- Stored items -
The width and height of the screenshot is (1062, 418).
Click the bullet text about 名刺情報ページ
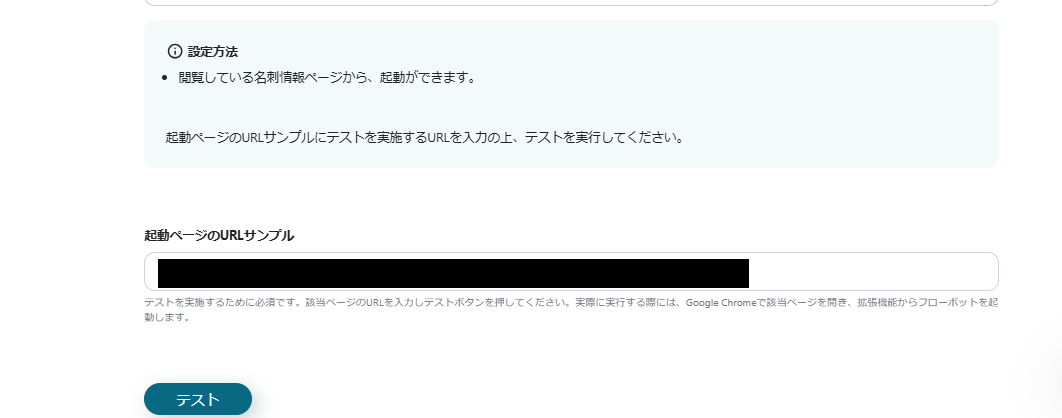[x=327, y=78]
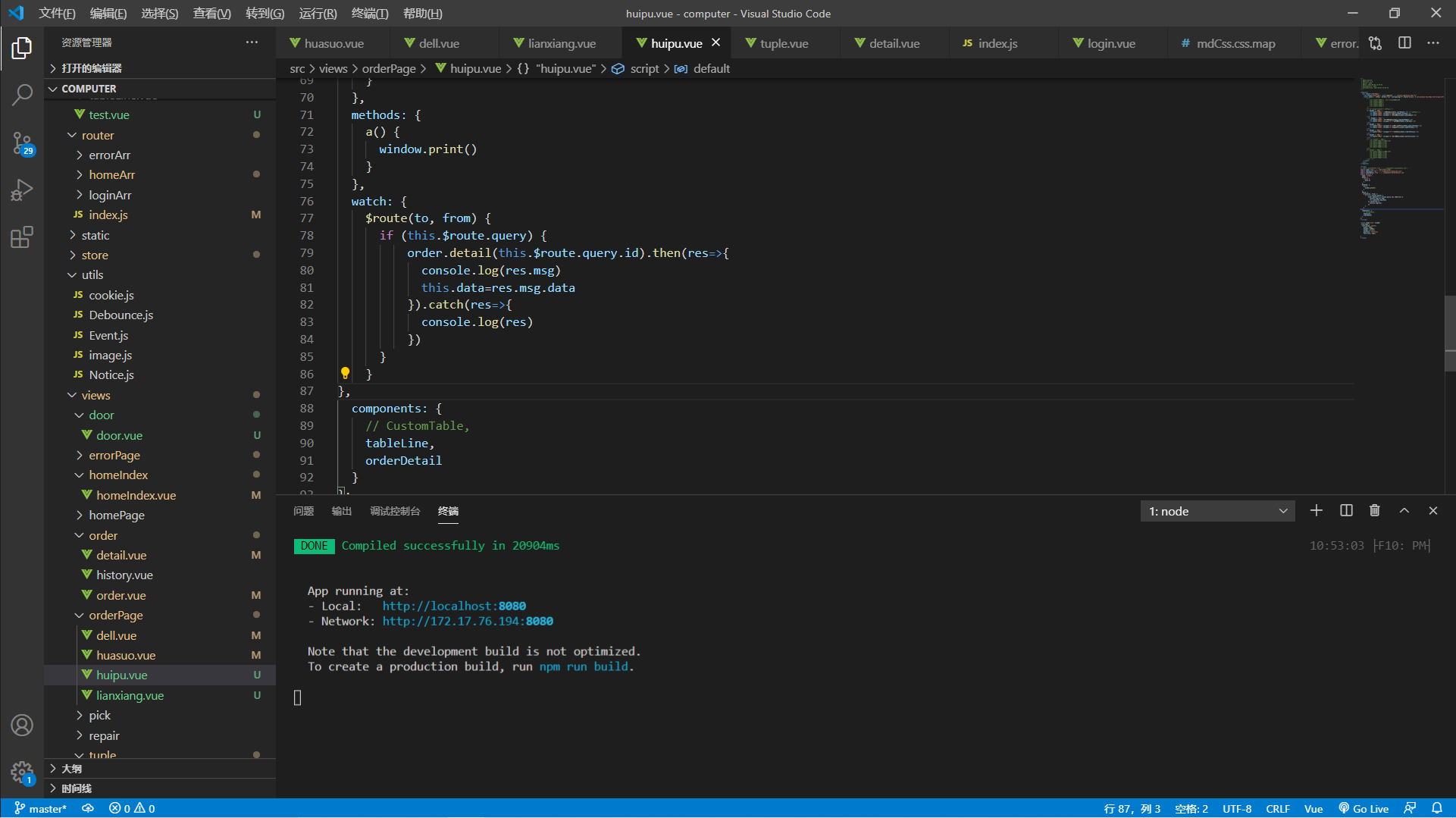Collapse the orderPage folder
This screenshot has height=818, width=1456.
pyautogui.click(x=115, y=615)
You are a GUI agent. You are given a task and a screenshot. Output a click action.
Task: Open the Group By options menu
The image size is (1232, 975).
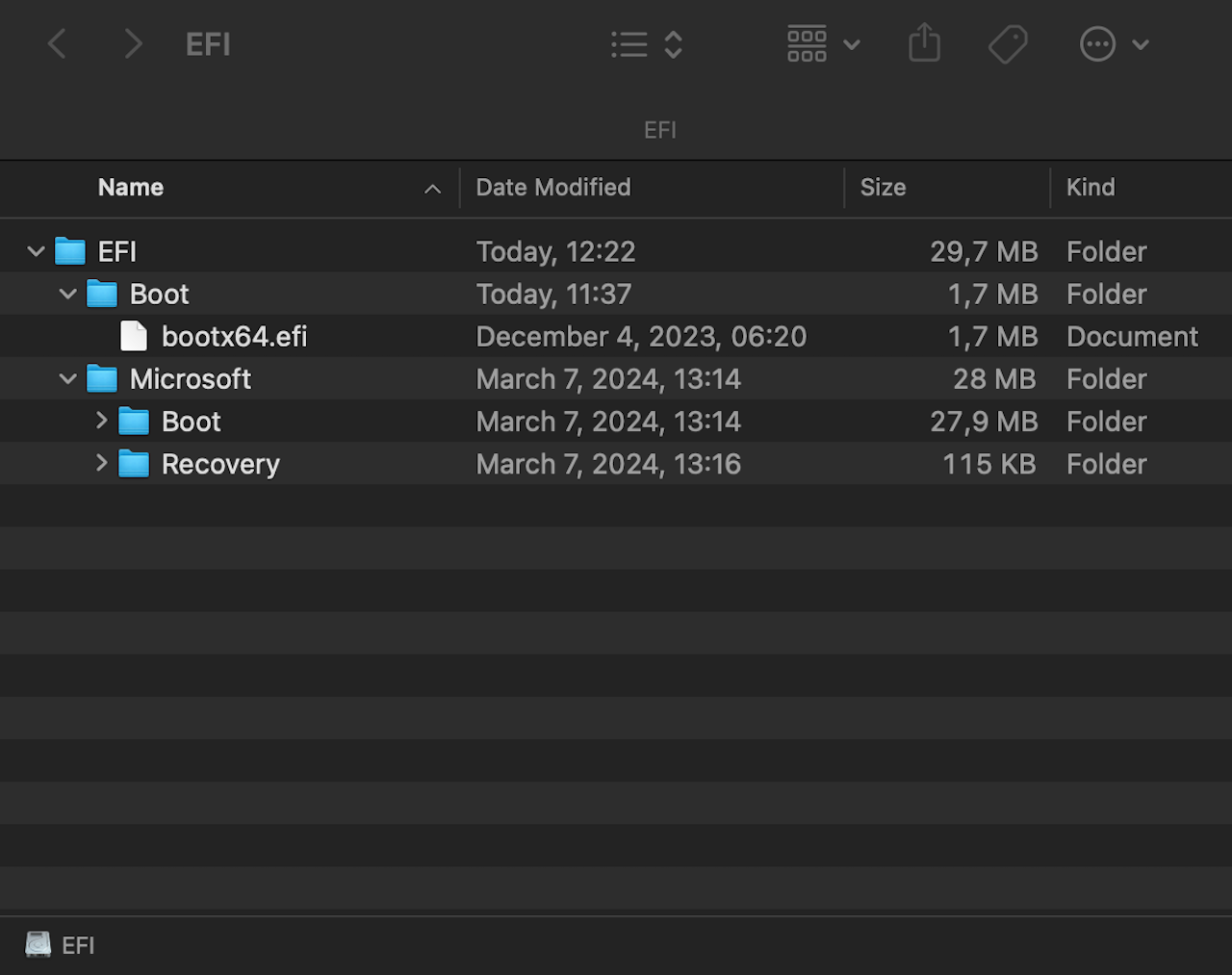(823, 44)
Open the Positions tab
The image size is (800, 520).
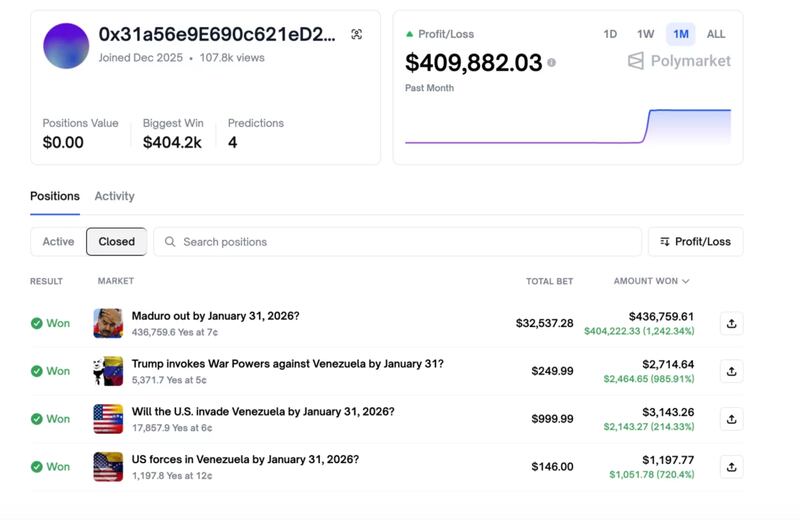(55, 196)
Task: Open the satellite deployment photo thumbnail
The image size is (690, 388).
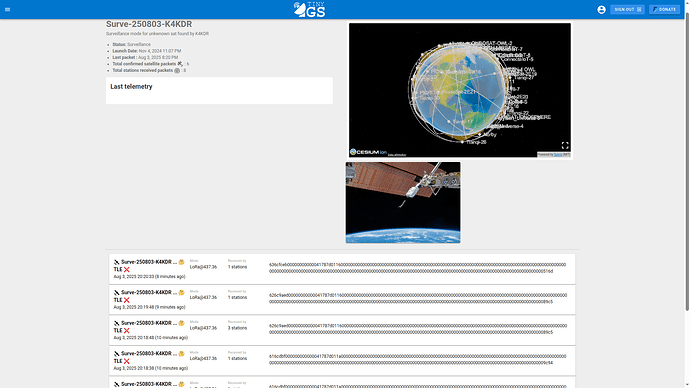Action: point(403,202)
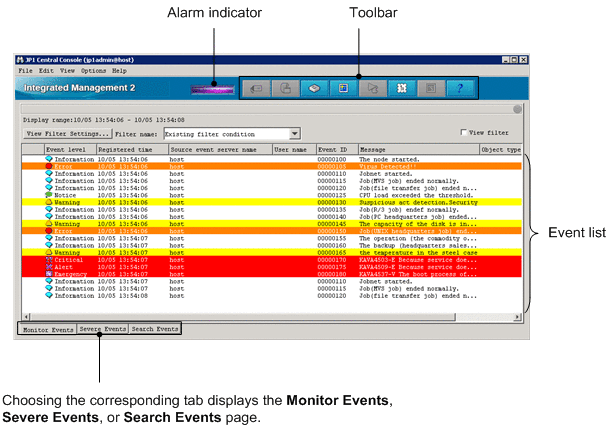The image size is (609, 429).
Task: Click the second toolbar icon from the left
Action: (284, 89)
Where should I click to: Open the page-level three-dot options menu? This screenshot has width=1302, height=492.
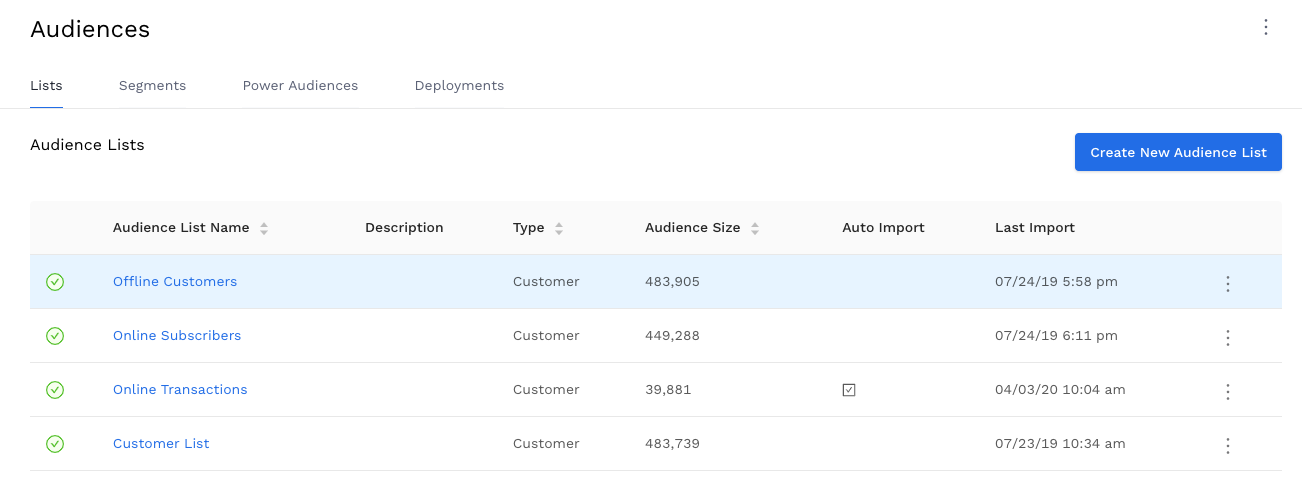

- WORK ITEM -
Could you repeat the data exactly, omitting its pictures?

- TASK RESPONSE -
The width and height of the screenshot is (1062, 418).
Click the bullet text about 名刺情報ページ
[x=327, y=78]
Collapse the orderPage folder
This screenshot has height=818, width=1456.
pyautogui.click(x=115, y=615)
You are a GUI agent. You are given a task and a screenshot. Output a click action.
Task: Open the Group By options menu
The image size is (1232, 975).
(823, 44)
Open the Positions tab
The image size is (800, 520).
(55, 196)
Task: Open the satellite deployment photo thumbnail
The image size is (690, 388).
Action: point(403,202)
The image size is (609, 429).
Task: Click the second toolbar icon from the left
Action: (284, 89)
Where should I click to: Open the page-level three-dot options menu? This screenshot has width=1302, height=492.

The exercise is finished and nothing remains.